White Buttermilk Cake  

Friday, January 16, 2009


3 c. sifted cake flour
1 tsp. baking soda
1/2 tsp. salt
1 c. shortening
2 c. granulated sugar, divided
1 c. buttermilk
2 tsp. clear vanilla
1/2 tsp. almond extract
6 egg whites, at room temperature
1 tsp. cream of tartar
Creamy Frosting


Preheat oven to 350 degrees. Grease and flour two 9-inch or three 8-inch round cake pans. Combine flour, baking soda and salt; set aside. Beat together shortening with 1 1/2 cups of the granulated sugar in large bowl until light and fluffy. Add flour mixture alternately with buttermilk, beating well after each addition. Blend in flavorings.

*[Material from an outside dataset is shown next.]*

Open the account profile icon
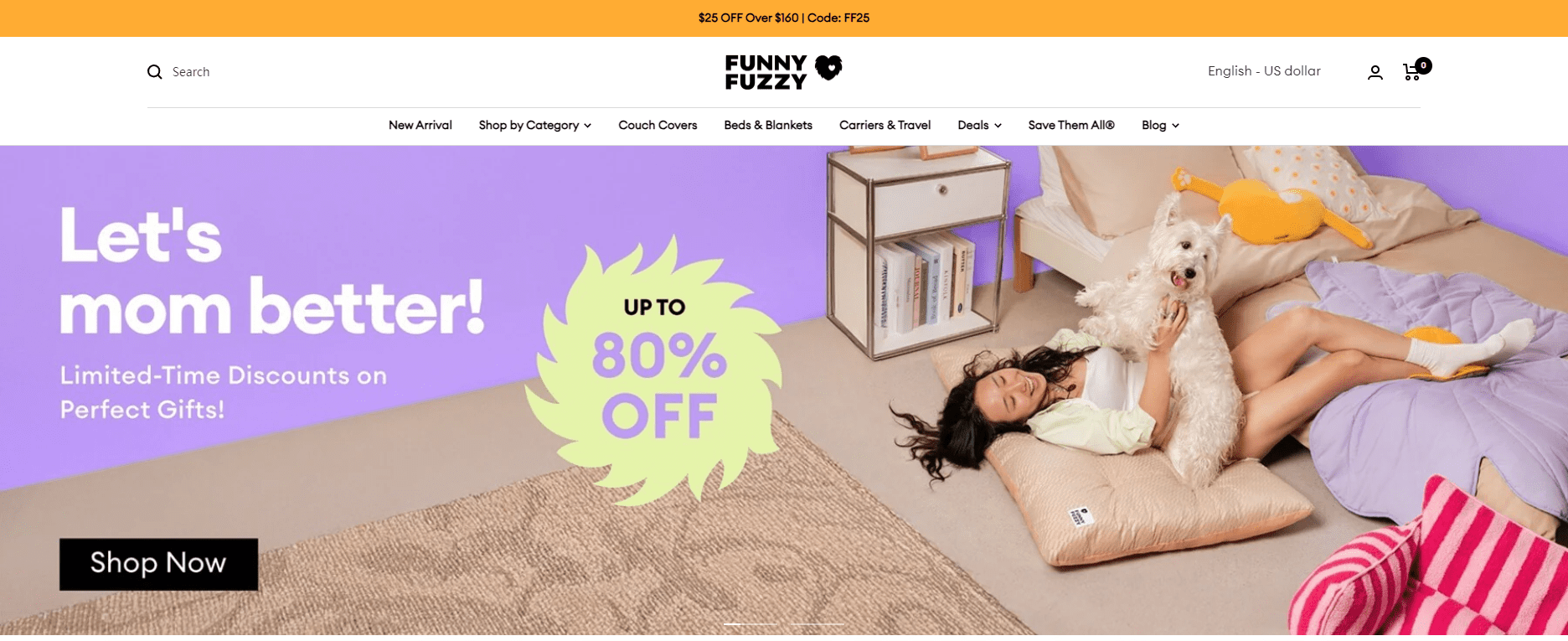Screen dimensions: 1568x641 click(x=1375, y=73)
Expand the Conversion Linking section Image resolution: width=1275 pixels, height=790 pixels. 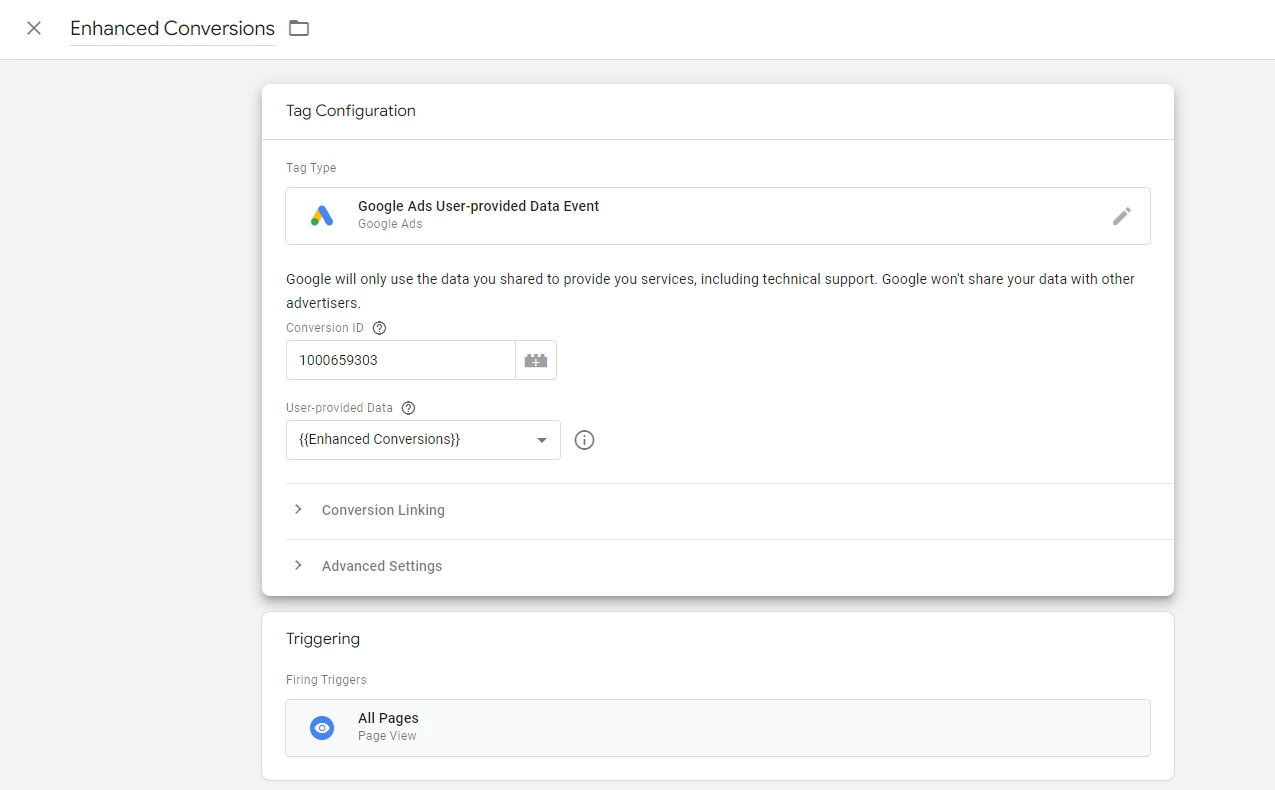(383, 510)
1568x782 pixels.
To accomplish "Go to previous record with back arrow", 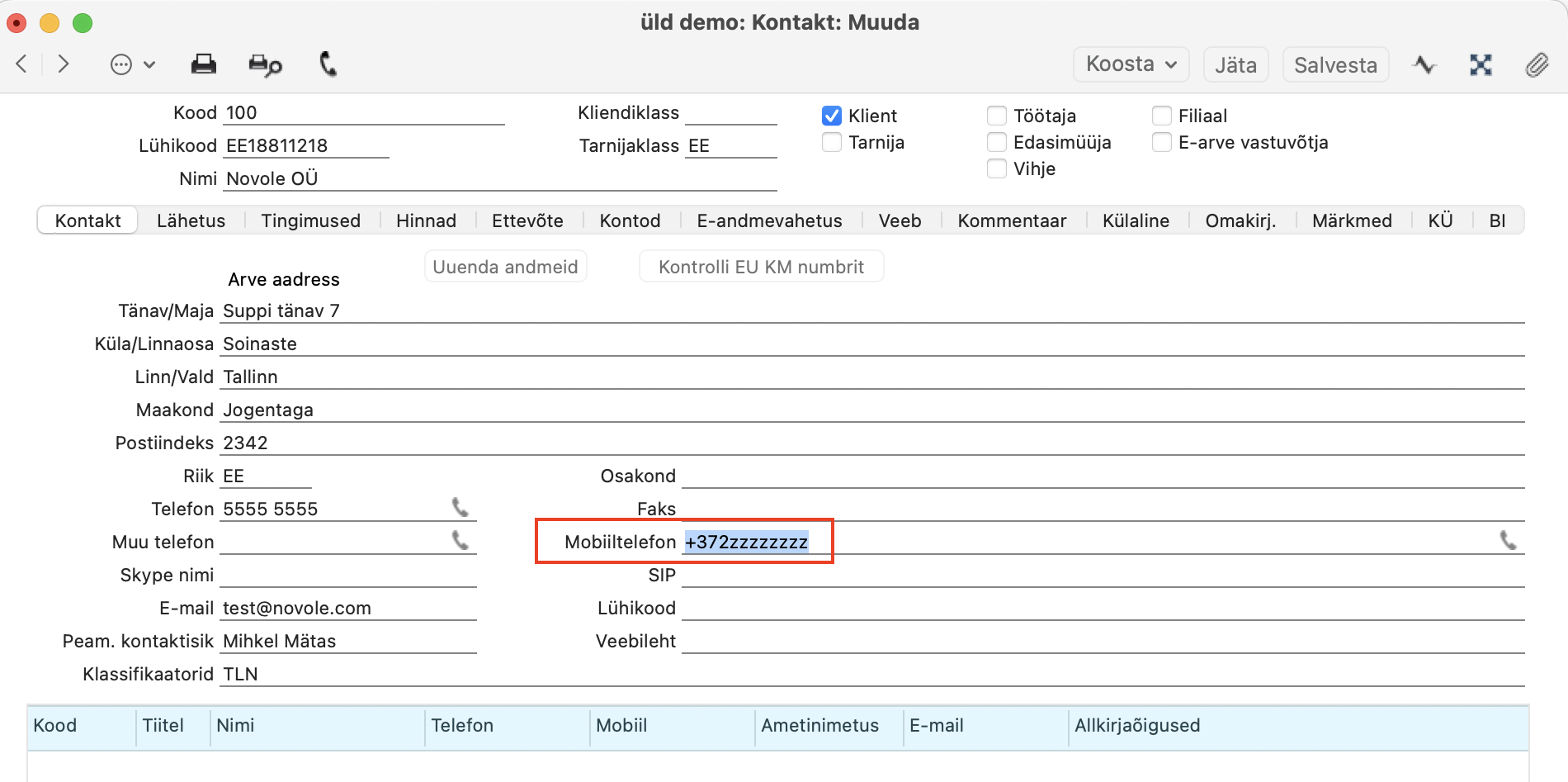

Beat egg whites in separate bowl at medium speed with electric mixer until foamy. Add cream of tartar; beat at high speed until soft peaks form. Gradually beat in the remaining 2/3 cup granulated sugar, beating until stiff peaks form; fold into flour mixture.

Pour evenly into prepared pans. Bake 30 to 35 minutes or until wooden pick inserted in centers comes out clean. Cool layers in pans on wire racks 10 minutes. Loosen edges and remove to racks to cool completely. Fill and frost with Creamy Frosting.


Combine 3 tablespoons all-purpose flour and 1 cup milk in medium saucepan; stir over low heat until thickened. Cool. Beat 1 cup (2 sticks) softened butter in large bowl until creamy. Add 1 cup powdered sugar; beat until fluffy. Blend in 1 teaspoon vanilla. Add flour mixture; beat until thick and smooth.